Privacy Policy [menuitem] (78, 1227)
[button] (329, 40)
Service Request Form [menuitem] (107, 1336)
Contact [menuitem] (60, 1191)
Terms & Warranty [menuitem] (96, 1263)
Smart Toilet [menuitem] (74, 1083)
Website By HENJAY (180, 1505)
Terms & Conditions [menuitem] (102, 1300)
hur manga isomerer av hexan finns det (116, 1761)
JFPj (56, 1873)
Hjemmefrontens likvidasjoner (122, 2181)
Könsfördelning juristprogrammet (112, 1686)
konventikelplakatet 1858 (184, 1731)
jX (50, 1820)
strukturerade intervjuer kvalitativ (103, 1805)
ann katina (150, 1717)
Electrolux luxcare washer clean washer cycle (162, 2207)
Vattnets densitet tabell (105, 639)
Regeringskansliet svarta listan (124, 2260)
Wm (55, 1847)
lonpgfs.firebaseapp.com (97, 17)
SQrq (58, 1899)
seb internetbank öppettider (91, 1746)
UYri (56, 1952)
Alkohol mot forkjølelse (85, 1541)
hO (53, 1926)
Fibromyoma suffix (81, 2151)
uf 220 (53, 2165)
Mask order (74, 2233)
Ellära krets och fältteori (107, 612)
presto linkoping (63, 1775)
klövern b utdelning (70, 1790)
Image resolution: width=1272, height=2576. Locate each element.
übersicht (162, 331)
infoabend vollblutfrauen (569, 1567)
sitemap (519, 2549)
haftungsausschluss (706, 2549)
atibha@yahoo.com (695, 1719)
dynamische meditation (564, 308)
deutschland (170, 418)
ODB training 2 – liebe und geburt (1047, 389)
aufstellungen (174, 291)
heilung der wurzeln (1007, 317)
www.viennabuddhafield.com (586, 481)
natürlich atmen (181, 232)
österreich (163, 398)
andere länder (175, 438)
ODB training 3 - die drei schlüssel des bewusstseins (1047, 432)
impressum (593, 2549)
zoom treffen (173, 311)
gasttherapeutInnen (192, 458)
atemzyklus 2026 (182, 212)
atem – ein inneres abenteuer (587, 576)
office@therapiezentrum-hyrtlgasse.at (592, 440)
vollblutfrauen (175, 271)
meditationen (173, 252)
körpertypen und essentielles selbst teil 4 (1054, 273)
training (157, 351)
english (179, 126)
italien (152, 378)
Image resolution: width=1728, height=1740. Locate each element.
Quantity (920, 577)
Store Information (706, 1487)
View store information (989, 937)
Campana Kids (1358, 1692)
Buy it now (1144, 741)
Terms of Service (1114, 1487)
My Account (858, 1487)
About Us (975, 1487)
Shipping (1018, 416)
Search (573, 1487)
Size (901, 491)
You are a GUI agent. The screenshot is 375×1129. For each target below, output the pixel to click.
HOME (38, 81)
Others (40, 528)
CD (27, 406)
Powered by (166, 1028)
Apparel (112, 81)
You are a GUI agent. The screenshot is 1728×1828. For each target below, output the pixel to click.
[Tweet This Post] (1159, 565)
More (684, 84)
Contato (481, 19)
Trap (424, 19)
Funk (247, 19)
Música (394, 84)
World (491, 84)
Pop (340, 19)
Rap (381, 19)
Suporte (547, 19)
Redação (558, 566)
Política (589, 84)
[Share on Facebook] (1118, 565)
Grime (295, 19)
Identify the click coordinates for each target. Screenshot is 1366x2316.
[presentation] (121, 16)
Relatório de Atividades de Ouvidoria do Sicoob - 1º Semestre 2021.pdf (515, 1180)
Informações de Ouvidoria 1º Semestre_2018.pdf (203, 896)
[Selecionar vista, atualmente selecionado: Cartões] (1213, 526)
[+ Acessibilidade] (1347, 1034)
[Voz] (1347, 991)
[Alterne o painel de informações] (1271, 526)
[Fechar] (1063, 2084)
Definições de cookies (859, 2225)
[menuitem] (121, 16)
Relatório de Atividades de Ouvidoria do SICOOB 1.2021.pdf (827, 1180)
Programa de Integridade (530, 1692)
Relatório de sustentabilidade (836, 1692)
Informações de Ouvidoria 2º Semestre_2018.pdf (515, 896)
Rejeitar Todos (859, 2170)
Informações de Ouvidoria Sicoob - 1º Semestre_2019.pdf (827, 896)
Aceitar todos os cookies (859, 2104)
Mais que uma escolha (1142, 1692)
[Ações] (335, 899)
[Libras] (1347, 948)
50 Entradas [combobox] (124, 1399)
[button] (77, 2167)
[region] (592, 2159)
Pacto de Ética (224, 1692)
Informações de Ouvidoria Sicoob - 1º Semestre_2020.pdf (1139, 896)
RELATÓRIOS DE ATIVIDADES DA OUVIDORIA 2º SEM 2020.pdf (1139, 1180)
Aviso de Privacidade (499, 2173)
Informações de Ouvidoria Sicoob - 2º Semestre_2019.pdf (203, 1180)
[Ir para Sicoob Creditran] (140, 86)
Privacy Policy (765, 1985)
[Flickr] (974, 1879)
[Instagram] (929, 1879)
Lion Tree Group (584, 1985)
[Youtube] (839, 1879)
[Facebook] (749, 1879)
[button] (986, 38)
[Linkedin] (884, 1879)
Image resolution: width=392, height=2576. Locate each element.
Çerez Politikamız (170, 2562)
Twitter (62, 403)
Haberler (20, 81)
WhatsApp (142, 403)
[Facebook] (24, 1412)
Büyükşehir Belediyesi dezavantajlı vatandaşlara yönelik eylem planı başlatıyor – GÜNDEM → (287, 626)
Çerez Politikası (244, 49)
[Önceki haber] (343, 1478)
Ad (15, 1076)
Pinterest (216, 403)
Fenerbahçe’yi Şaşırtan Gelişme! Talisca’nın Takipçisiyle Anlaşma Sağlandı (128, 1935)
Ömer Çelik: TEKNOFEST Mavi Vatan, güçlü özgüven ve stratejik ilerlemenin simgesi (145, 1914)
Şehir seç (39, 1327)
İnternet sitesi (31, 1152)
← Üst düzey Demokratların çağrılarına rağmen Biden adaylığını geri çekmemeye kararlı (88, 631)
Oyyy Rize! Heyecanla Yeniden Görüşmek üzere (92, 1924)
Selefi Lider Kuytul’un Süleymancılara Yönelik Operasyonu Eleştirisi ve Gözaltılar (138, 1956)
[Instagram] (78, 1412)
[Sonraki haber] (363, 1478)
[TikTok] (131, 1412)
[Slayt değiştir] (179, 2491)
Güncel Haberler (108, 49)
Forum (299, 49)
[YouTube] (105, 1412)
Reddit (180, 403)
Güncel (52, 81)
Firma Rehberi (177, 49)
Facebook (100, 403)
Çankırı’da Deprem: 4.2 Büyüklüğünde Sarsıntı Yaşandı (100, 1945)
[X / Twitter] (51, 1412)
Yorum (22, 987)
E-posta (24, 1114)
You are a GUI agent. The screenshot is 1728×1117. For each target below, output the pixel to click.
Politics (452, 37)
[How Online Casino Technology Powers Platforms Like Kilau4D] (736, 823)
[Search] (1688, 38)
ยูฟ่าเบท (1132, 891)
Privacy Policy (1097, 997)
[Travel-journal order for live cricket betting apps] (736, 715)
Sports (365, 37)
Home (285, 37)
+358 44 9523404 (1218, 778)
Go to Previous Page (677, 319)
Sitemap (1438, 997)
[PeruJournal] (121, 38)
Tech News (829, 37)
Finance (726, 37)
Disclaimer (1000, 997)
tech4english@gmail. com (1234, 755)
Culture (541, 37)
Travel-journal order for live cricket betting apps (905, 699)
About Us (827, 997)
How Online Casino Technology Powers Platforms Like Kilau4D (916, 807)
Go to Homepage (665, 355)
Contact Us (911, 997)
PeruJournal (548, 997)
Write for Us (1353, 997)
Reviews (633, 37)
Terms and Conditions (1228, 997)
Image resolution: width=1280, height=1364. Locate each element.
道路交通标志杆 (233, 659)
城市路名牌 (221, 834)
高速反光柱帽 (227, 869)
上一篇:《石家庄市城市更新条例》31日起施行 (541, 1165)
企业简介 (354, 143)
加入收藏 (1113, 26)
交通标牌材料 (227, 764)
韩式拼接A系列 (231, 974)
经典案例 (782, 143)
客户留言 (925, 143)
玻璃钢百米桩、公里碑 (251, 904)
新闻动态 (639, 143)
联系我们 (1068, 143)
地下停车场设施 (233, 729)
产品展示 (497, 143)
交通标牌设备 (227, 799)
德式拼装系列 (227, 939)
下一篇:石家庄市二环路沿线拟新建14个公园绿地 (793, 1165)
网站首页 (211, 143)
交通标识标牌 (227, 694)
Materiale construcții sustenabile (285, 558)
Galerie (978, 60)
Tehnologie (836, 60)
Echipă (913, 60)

★ ★ ★

▶ ACTIVITY:
Every line in the data that holds the string "Policy" should be returned.

▶ FINISHED EXERCISE:
Privacy Policy [menuitem] (78, 1227)
Privacy Policy (765, 1985)
Privacy Policy (1097, 997)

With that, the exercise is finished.